Jetson Xavier Nx
Jetpack = 4.4
TensorRT = 7.1.3-1 + cuda10.2
We have a system which was working fine and we needed to separate code base and wanted to include queue system to achieve asynchronous between two different modules.
We have successfully achieved it using celery (flask & redis), BUT we ended up with a pycuda driver issue:
Traceback (most recent call last):
File “/home/nvidia/.local/lib/python3.6/site-packages/flask/app.py”, line 2070, in wsgi_app
response = self.full_dispatch_request()
File “/home/nvidia/.local/lib/python3.6/site-packages/flask/app.py”, line 1515, in full_dispatch_request
rv = self.handle_user_exception(e)
File “/home/nvidia/.local/lib/python3.6/site-packages/flask/app.py”, line 1513, in full_dispatch_request
rv = self.dispatch_request()
File “/home/nvidia/.local/lib/python3.6/site-packages/flask/app.py”, line 1499, in dispatch_request
return self.ensure_sync(self.view_functions[rule.endpoint])(**req.view_args)
File “ai_app.py”, line 111, in start_controller
controller.change_current_model(crop.lower(), variety.lower(), offline=offline)
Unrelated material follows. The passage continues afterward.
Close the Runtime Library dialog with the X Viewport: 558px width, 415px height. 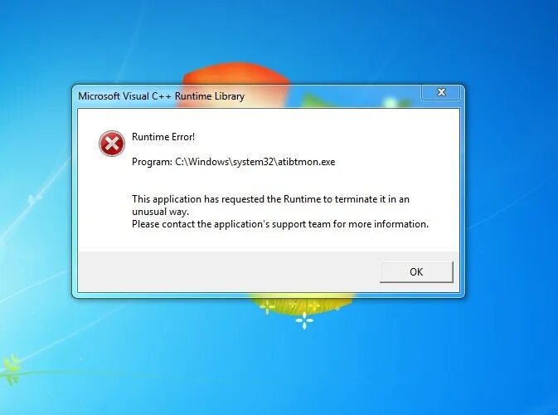coord(441,92)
File “/media/nvidia/Agdhi-128/Seedvision-Hardware-AI/trt_inference/controller.py”, line 35, in change_current_model
self.load_model(PaddyTRTModel, crop, variety)
File “/media/nvidia/Agdhi-128/Seedvision-Hardware-AI/trt_inference/controller.py”, line 23, in load_model
current_model = model_class(self.config)
File “/media/nvidia/Agdhi-128/Seedvision-Hardware-AI/trt_inference/paddy_trt.py”, line 53, in init
self.smc = TrtModel(self.smc_model_path)
File “/media/nvidia/Agdhi-128/Seedvision-Hardware-AI/trt_inference/model.py”, line 28, in init
self.inputs, self.outputs, self.bindings, self.stream = self.allocate_buffers()
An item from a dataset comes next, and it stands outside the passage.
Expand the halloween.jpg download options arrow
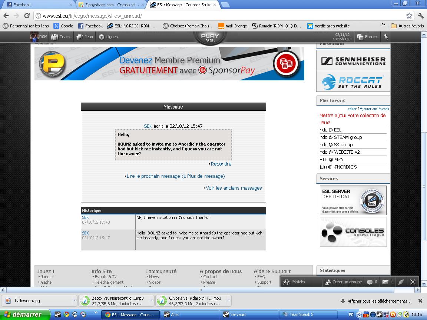Screen dimensions: 427x320 pyautogui.click(x=75, y=301)
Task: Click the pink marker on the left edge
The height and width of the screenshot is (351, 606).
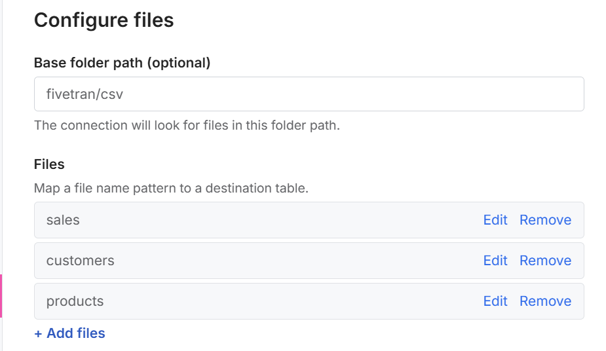Action: point(1,296)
File “/media/nvidia/Agdhi-128/Seedvision-Hardware-AI/trt_inference/model.py”, line 47, in allocate_buffers
stream = cuda.Stream()
pycuda._driver.LogicError: explicit_context_dependent failed: invalid device context - no currently active context?
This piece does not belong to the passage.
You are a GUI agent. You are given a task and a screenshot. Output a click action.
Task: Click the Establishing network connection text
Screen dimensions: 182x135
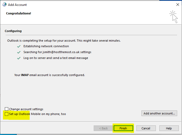click(x=46, y=46)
We have solved it following this:
python - pyCUDA with Flask gives pycuda._driver.LogicError: cuModuleLoadDataEx - Stack Overflow
But we got another error:
[TensorRT] ERROR: …/rtSafe/safeContext.cpp (133) - Cudnn Error in configure: 7 (CUDNN_STATUS_MAPPING_ERROR)
[TensorRT] ERROR: FAILED_EXECUTION: std::exception
Solution for this:
But they are telling us to change back to the code which will give us previous error, now we are stuck in-between, please help us solve this, it may be a simple bug or a nightmare.
Let me know what are the details you want i will reply.